Today Knight claims these practices are all ancient history.  Many others, however, beg to differ.

There are literally hundreds of groups critical of Nike that insist Knight’s claims of reform are nothing but a huge dupe.

They claim that Nike hasn’t done much at all to change practices of ordering products from manufactures with long histories of worker abuse.  That it’s still going on, Nike has changed very little, and all these pretty uniforms and new stadiums at the University of Oregon have been funded by corrupt and in some cases, a form of blood money.

Meanwhile last month, reports broke about Oregon using agents and trainers to help sway new recruits to the Duck program.  The last thing Phil Knight and Nike need is a feisty NCAA rule committee sticking their nose into private business practices.

Defenders of Oregon insist the rumors are wide-spread throughout many college programs in the country, and thus the charges are inflated.  Shrugs and apathy have been the norm from the faithful in Eugene.

108032030_crop_340x234Steve Dykes/Getty Images

However, with the NCAA now pointing their little radars at what’s going on “deep in the woods,” even the most apologetic Knight supporters have concern meter needles fluttering to and fro—especially now that the hapless Duck program is finally winning some actual football games.

And with the basketball team threatening to do the same, suddenly the university’s relationship with Phil Knight is growing in national significance—especially with goofy uniforms that could blind rodents recently on the BCS stage, all produced by corporate giant Nike.  One big four-hour long apparel commercial using college students as unpaid models.

Yet the question still remains.  Did Nike reform it’s business practices or merely shuffle them under the rug for the past decade?

Last month Oregon unveiled a new basketball arena with “state of the art” everything.  At the opening ceremonies was a strutting Phil Knight in a rock concert setting—bursting flames and dancing cheerleaders in halters, celebrating the new basketball palace.

During his speech, in a darkened arena using a new cool light system that made that dopey “O” thing glow like socks at a football game, Knight pointed out that the arena had been dedicated to his recently-departed son.  Today Oregon fans are sensitive about this, especially when would-be cheap shot artists like me question this cozy relationship.

But the questions are still there, unanswered.

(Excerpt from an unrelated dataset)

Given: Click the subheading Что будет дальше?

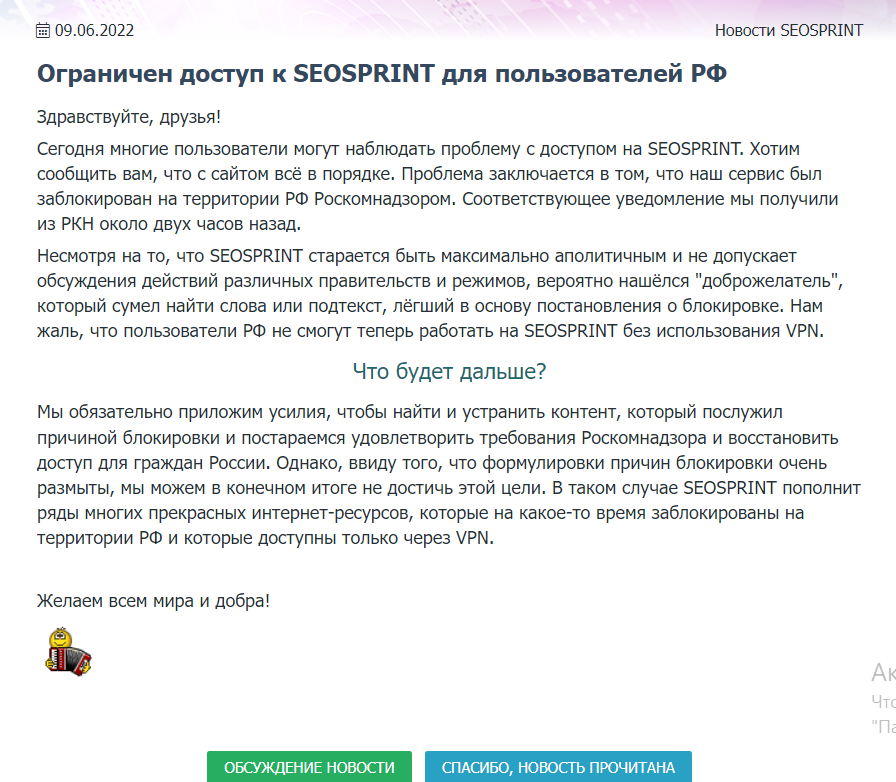Looking at the screenshot, I should (449, 372).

108030778_crop_340x234Steve Dykes/Getty Images

Exactly how did Mr Knight earn all these dollars?

It’s just wonderful that he’s donating funds to universities, but what has Nike been doing under the radar?

For two decades now, we’ve been hearing rumors about eight-year-olds working long hours with no time off, suffering physical injuries, all while producing sneakers and head bands, at far less cost than could be done in the United States.

Our country forces companies to pay minimum wages, and grants rights to workers not seen in third world countries. Thus the question becomes “Why is Phil Knight so reluctant to build factories in his own country, where manufacturing practices are regulated, if he indeed has reformed these practices?”

If everything is on the up and up, and if workers are being treated abroad like they would be at home, why does Nike consistently write short-term contracts abroad?

Michael Moore, the windbag producer of such comical documentaries as Fahrenheit 911, where creative editing made a former President look like a bumbling vacationing fool, is also critical of Phil Knight.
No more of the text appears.